● **TASK DESCRIPTION**
For each line of the material, check for the string "computer"; then state how many lines had it, giving only the number.

[[ SUPPLIED DATA open ]]

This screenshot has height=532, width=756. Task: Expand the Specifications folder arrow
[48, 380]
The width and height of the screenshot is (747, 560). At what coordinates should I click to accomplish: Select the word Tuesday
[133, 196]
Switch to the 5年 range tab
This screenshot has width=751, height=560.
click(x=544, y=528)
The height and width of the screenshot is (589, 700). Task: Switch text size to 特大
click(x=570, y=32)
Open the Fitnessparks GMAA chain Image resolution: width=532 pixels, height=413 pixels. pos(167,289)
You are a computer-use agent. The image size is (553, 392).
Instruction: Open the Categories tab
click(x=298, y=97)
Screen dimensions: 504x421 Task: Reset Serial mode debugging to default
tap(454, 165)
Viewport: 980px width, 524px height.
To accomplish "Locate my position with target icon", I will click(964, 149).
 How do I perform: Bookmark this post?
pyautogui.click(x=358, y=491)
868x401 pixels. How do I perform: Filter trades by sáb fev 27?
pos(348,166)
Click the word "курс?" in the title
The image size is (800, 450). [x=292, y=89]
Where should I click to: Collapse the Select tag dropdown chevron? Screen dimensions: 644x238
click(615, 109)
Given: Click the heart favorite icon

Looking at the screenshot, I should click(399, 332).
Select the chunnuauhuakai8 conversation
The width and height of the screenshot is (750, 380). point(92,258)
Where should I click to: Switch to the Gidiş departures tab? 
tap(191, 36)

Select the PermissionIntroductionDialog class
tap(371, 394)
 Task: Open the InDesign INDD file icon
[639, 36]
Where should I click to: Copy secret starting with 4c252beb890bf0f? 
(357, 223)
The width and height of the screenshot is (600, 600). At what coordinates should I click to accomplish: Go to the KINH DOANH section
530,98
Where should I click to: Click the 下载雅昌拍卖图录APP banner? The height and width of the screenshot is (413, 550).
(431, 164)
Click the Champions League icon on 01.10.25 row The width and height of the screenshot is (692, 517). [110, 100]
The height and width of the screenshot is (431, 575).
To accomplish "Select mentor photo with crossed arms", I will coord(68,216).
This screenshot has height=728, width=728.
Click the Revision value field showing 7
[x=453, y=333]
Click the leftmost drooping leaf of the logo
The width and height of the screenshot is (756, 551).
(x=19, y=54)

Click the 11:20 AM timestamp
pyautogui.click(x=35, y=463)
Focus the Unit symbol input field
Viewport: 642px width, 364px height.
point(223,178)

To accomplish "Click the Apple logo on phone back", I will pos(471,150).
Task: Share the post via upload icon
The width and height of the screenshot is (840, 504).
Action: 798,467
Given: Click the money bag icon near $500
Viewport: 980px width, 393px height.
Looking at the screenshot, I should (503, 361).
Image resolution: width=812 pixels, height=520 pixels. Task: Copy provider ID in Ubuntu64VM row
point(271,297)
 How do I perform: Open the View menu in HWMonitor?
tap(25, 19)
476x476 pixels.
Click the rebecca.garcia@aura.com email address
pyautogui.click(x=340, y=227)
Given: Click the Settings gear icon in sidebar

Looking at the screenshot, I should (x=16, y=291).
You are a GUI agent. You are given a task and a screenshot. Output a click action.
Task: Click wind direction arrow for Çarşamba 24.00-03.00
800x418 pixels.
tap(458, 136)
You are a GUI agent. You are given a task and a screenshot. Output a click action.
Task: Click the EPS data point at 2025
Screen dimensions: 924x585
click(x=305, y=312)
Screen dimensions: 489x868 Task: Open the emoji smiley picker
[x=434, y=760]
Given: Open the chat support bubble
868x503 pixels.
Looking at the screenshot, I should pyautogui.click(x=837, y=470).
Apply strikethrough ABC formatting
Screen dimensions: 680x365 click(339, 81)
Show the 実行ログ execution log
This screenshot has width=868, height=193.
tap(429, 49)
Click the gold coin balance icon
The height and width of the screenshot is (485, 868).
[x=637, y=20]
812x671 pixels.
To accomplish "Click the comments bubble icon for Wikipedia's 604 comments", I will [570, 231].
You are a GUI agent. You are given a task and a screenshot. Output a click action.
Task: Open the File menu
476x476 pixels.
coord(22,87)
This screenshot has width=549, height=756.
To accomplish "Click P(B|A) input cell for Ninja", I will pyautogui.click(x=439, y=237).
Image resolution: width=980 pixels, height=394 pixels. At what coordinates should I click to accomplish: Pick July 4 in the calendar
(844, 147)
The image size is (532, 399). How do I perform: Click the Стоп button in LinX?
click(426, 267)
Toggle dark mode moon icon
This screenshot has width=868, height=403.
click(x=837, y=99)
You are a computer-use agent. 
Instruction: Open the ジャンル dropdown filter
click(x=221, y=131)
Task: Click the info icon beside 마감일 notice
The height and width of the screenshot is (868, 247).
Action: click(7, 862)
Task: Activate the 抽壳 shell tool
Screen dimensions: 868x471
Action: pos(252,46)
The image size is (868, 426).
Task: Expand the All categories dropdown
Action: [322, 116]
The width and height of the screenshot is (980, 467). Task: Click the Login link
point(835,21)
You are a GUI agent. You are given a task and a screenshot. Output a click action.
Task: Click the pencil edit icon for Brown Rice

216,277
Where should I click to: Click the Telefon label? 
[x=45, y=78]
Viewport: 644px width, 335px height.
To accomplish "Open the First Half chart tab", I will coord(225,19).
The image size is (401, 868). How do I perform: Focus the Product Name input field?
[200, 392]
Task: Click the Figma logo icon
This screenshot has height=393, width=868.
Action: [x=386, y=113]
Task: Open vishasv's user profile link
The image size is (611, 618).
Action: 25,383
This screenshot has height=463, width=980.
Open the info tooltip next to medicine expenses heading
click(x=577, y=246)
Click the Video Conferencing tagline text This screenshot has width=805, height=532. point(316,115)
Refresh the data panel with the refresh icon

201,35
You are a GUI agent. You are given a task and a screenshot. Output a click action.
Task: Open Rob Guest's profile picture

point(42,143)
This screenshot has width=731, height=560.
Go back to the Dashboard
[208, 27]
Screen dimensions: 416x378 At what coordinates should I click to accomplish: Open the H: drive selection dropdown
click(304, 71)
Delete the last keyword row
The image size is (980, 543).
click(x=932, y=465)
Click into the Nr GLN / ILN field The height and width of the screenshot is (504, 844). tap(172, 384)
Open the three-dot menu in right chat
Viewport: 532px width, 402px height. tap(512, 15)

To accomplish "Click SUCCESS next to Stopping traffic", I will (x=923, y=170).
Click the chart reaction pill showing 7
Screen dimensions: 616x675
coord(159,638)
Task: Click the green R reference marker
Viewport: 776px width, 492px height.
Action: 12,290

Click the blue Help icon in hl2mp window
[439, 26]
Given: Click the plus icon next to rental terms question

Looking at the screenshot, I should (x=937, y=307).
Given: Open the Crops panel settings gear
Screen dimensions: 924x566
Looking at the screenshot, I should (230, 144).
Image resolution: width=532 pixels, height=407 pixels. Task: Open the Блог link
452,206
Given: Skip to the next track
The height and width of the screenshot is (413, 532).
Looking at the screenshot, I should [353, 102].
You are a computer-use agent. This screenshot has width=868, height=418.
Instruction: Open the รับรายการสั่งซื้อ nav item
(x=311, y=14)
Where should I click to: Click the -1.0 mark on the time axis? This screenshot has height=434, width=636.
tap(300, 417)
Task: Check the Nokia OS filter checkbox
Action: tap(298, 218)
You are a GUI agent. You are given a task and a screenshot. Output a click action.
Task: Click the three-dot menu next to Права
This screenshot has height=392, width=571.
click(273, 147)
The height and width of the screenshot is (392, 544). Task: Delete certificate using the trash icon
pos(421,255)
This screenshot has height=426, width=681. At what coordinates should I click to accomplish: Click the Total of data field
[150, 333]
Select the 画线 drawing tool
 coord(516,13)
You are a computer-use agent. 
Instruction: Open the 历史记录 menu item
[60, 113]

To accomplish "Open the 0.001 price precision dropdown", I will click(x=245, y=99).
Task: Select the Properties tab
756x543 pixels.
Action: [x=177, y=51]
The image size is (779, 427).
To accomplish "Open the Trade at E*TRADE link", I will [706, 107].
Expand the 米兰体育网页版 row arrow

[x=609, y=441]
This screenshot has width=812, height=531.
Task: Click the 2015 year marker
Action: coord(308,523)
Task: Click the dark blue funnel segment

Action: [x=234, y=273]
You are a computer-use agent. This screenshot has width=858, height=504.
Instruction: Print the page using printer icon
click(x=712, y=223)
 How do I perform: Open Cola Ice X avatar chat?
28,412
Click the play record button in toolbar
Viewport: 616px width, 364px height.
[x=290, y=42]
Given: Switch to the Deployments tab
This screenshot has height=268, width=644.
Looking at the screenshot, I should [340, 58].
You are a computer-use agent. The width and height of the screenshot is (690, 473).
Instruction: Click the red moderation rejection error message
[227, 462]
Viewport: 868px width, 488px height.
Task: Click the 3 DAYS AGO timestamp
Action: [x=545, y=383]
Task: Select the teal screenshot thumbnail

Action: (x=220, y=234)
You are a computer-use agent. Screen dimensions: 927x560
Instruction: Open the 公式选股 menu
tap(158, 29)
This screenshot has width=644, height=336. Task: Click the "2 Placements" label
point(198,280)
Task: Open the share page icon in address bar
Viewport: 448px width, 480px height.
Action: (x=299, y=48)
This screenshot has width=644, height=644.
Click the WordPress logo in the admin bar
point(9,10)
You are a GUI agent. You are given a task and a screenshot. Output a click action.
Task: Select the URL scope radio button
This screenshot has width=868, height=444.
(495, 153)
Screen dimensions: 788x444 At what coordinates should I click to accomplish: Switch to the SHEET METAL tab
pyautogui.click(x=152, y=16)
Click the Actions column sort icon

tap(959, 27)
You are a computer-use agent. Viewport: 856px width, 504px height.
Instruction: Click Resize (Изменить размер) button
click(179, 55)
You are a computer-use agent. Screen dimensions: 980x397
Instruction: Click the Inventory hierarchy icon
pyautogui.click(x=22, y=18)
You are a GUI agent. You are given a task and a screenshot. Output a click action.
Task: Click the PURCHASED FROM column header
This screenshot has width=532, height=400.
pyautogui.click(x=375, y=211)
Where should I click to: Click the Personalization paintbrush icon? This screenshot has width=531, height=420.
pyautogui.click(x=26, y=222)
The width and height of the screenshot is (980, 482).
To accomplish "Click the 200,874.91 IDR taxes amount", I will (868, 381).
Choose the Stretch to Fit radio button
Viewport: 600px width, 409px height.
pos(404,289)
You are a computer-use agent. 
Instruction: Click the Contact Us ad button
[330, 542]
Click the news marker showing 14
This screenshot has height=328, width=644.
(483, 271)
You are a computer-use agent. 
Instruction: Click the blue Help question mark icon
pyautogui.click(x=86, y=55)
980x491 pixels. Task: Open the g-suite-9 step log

[[ SUPPLIED DATA closed ]]

● **ANSWER TO THE EXERCISE**
11